After fighting boredom for a couple of days we found some options that were interesting enough for further review. We looked at some CD's, high yield savings accounts, p2p (person to person) lending sites, treasury bonds, and the stock market. We didn’t want to tie up our money into anything that would be difficult to pull back out, and possibly lose some of the principal. After looking at p2p site we were quite intrigued with the concept of becoming a lending institution but we ruled it out. This is something for people who have built a bit more of a safety cushion with their money (it’s not to say you need a lot of money, this type of investing has a higher rate of risk especially with people losing jobs, homes foreclosing, and markets being shaky. We decided on sticking to the basics - Wall Street. Although the economy is a little tough it will bounce back, and there are tons of great deals out there now for all you bargain hunters and sales shoppers. Plus if you do a little research and stick with companies that can weather the storm because their principals are good and their balance sheets are healthy, you should be able to make gains on the day to day and be happy when the market turns.

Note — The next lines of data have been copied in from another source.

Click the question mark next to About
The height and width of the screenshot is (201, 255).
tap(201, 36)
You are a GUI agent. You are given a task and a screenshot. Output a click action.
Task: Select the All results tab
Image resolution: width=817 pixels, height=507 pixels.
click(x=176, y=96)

We looked at a few online investment sites and ended up choosing to do our investing with E*TRADE. They have easy to understand and use features for research, trading ideas, and execution of trades. Easy account following - seeing balance, where you invested, live gains /losses, and analyzers. We liked what they had to offer. We took advantage of a promotion and signed up while they were running one hundred commission-free trades. And already in this market we are seeing returns and we couldn't be any happier with our experience with E*TRADE.